Em entrevista à rádio Estadão, Antonio Carlos de Almeida Castro, advogado do ministro dos Esportes, Orlando Silva, separa a situação de seu cliente em duas: a política e a jurídica.
Esta última está limitada à denúncia do soldado João Dias Ferreira, que acusa o ministro de receber dinheiro em espécie a título de propina para facilitar contratos na Pasta.
De fato, o soldado tenta incriminar o ministro em crime grave do qual não tem a prova material. E é por isso, que a abordagem do escândalo nos Esportes não deve ter tal denúncia como foco. Mas o todo.
Desde a gestão do atual governador do DF, Agnelo Queiroz (hoje PT, à época PC do B), as denúncias de falcatruas no ministério são fartas e sucessivas. E teve curso na fase de Orlando Silva.
O problema político é a apropriação pelo PC do B do orçamento ministerial através de uma rede de ONGs de filiados e militantes a serviço do partido, com fraudes comprovadas em número suficiente para uma intervenção do Planalto na Pasta.
Como fez nos Transportes, Agricultura e Turismo. No caso presente, o governo adota a estratégia de esgotar todos os recursos para evitar um confronto entre PT e PC do B que pode respingar no governo petista do DF.
Além disso, e com menos influência na demora do Planalto em agir, está a Fifa a cobrar a demissão do ministro indevidamente. Não há santos na Fifa e a cabeça de Silva seria uma demonstração de força da entidade, na visão do governo brasileiro.
A decisão do Supremo Tribunal Federal (STF), sob esse ângulo, mais ajuda que atrapalha o Planalto, pois dá o argumento incontornável para que o PC do B se dobre à realidade e absorva a saída de seu ministro sem transformar o episódio numa declaração de guerra ao PT.
Essa a expectativa do Planalto. Que agora poderá dizer ao aliado histórico que fez pelo ministro dos Esportes o que foi possível. Com todo o desgaste que isso representou para a imagem da presidente Dilma de intolerância com a corrupção.
E corrupção é o que não falta no ministério dos Esportes, que perdeu completamente o controle básico e indispensável a qualquer gestão.
E é na condição de gestor desse feudo implicado em desvios de verbas, associado a personagens menores do submundo da Corte, como o PM Dias Ferreira, que Orlando Silva tem responsabilidade intransferível nos acontecimentos.
Essa a questão política. E pelo fato de ser política não está imune a conseqüências jurídicas, ainda que essas recaiam sobre os responsáveis por liberações de verbas e por ONGs inidôneas.
O ministro, desde a decisão do STF, está inviabilizado no cargo. Interditado já estava, sem condições de cumprir a agenda por conta das denúncias que não param.

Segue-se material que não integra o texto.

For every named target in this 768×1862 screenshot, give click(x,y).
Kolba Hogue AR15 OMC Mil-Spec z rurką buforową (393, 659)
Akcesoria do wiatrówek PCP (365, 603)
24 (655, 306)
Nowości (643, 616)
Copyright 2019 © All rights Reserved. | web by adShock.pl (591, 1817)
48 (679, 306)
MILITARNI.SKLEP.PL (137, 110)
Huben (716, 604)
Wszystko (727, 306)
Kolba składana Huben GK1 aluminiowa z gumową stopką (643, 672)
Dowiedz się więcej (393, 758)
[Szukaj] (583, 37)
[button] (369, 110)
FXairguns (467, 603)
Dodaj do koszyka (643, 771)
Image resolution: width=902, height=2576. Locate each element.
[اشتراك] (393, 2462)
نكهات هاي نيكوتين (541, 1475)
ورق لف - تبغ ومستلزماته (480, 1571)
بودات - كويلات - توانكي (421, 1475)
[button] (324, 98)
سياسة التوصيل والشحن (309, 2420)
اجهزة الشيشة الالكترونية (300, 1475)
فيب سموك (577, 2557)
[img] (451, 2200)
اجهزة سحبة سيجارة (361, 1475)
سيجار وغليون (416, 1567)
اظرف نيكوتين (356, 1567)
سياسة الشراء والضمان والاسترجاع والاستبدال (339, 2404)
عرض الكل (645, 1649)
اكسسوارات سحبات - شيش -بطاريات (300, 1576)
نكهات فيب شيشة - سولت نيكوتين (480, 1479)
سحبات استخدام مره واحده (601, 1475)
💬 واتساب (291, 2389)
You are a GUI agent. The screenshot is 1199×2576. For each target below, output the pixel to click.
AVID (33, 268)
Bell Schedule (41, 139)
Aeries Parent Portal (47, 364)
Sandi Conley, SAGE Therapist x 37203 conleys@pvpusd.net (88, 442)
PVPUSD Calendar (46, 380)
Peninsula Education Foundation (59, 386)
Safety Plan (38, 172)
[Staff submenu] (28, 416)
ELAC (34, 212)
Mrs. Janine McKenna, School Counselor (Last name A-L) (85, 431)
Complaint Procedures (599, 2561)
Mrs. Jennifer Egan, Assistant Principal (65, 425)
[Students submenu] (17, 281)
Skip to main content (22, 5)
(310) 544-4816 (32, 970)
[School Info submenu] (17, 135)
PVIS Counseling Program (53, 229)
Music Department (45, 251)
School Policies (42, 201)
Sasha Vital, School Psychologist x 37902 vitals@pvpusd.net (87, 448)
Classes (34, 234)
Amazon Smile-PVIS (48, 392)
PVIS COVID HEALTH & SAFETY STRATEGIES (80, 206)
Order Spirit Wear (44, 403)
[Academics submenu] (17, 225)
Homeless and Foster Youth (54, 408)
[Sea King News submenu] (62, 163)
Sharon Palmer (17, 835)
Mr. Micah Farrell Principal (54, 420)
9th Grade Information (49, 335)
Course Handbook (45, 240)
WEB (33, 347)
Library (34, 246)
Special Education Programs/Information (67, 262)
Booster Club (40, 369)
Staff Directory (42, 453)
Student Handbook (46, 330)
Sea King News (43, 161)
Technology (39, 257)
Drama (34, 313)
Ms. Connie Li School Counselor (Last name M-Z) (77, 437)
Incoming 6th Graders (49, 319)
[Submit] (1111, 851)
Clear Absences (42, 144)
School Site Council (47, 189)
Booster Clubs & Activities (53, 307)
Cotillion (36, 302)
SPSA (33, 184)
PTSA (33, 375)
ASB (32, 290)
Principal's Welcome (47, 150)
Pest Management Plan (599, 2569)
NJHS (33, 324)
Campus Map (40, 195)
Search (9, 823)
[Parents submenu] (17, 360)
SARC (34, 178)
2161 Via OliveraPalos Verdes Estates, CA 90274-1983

Investigado em seu próprio país, como será interlocutor do governo para a Copa do Mundo? Além disso, vive a plenitude da perda da autoridade política.
Resta saber se a presidente Dilma o substituirá imediatamente ou se tocará o ministério com um interino até a reforma ministerial. Difícil será buscar esse interino no primeiro escalão ministerial, cujos integrantes estão comprometidos até o pescoço com as irregularidades, como, aí sim, prova a fita divulgada pelo soldado da PM.
O governo joga contra o tempo agora: muito mais coisa está por aparecer, pois as operações do PC do B no ministério até aqui conhecidas, são a ponta de um iceberg.
Tags: Agnelo Queiroz, Antonio Carlos de Almeida Castro, Copa, Dilma Rousseff, Fifa, João Dias Ferreira, ONGs, Orlando Silva, PC do B, STF
Mais um ministro da Dilma que cai de maduro. Fica difícil engolir essa conversa de intolerânica à corrpção de uma presidente que, na hora H, vacila e espera os fatos tomarem a decisão por ela… A mim não surpreende, ainda mais se considerarmos a forma como ela chegou ao posto de presidente, ou seja, no vácuo da popularidade de seu antecessor, que parece ser quem de fato toma as decisões naquele prostíbulo que teimamos em chamar de Palácio do Planalto.
É muito triste assistir a todas as denúncias que acontecem uma atrás da outra, envolvendo um ministro que tem a incumbência de levar a bom termo dois eventos importantíssimos para o Brasil, uma vez que a sua assistência é mais internacional do que nacional. Diante de tantas denúncias, talvez fosse mais prudente ele pedir para sair até que se esclareçam os fatos.
Caro jornalista (sua materia é um FARTO material ) que prova que não se tem provas contra Orlando.
Ou vc paga suas contas porque simplsmente alguem disse que vc deve?
se tem um farto material apresente UM, só UM!!!!